\title{Spin Coherence Excitation\\ in Pr$^{3+}$:Y$_2$SiO$_5$}
\author{Master's Thesis\\
by\\
Fredrik Vestin\\\\
Lund Reports on Atomic Physics, LRAP-297\\
Lund, February 2003
}
\date{} % Blir dagens datum om det utelämnas
\chapter{Quantum Computers}
As classical computers are reaching their limit of performance, quantum computers are merely
taking form. Richard Feynman presented the first ideas of quantum computing 20 years ago.
Ideas that have been continuosly developed since then. Lots of thick books on quantum
information processing have been written. Even though noone has been able to build a quantum
computer and sinceneraly noone is even close.
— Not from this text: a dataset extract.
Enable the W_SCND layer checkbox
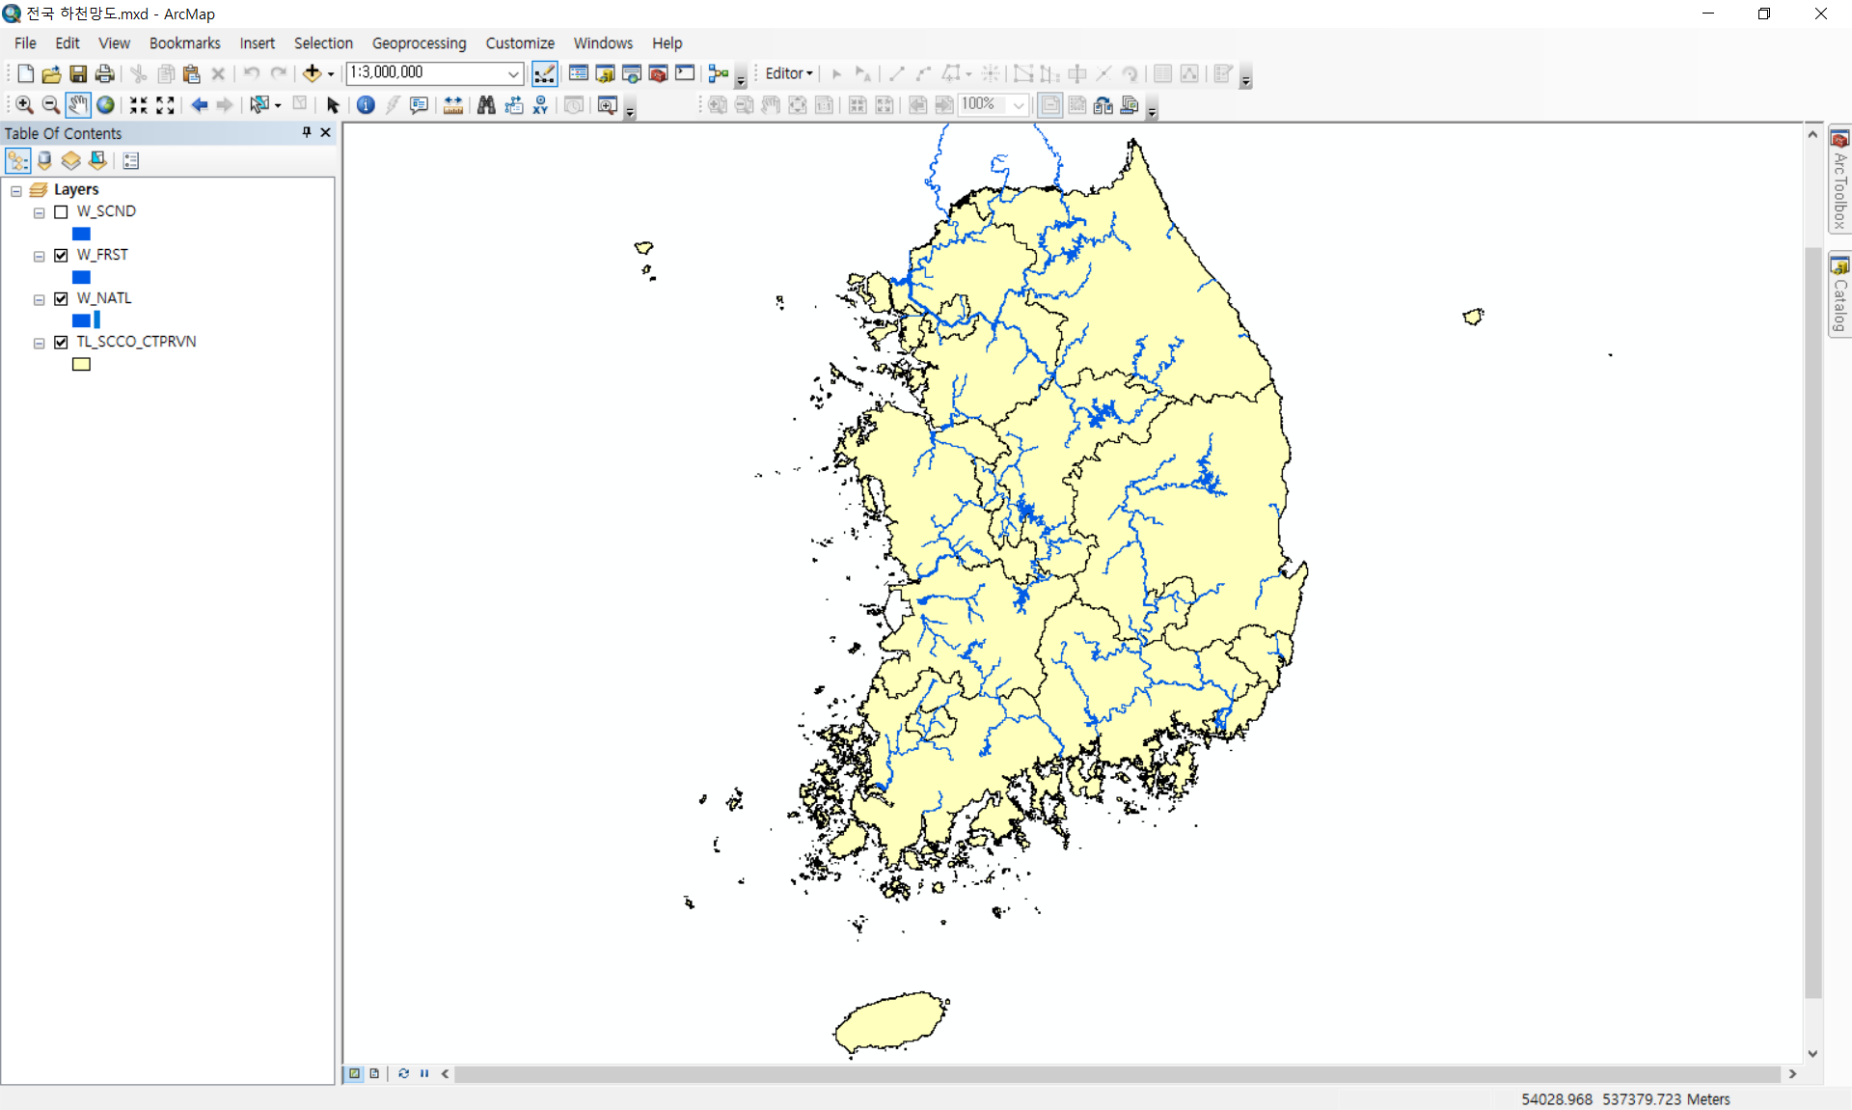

So what is a quantum computer and how is it different from a normal computer?
Information in a normal computer is stored in bits, either 1 or 0. A register of n-bits can then store one of 2$^n$ possible configurations. Information in a quantum computer is stored
in qubits. The qubit is choosen to be a quantum system that consists of two states. Usually
denoted $\ket{0}$ and $\ket{1}$. A quantum system can be in a superposition. Meaning that
it can be in the $\ket{0}$ and the $\ket{1}$ state at the same time. A register of n-qubits
can then store all 2$^n$ configurations at the same time. This register can be used as one single input for a function. This is called quantum parallellism. A normal computer would have to do 2$^{n}$ computations or have 2$^{n}$ processors working in parallell.
Two qubits can also be in a so called entangled state. Meaning that whatever happen to one
qubit will affect the other. Even if they do not interact with each other at the moment.
Superposition and entanglement are what make a quantum cmputer and a classical computer fundamentally different from each other. These almost magical properties of a quantum computer seem to offer an enormous gain. However if you measure the content of a register you will only get one answer. Since the quantum system is said to collapse.
But there is a few proposed algorithms that would amke use of the quantum parallellism. I
won't go through them. But I think the most interesting application will be its ability to
simulate other quantum systems, which is not feasible on a normal computer.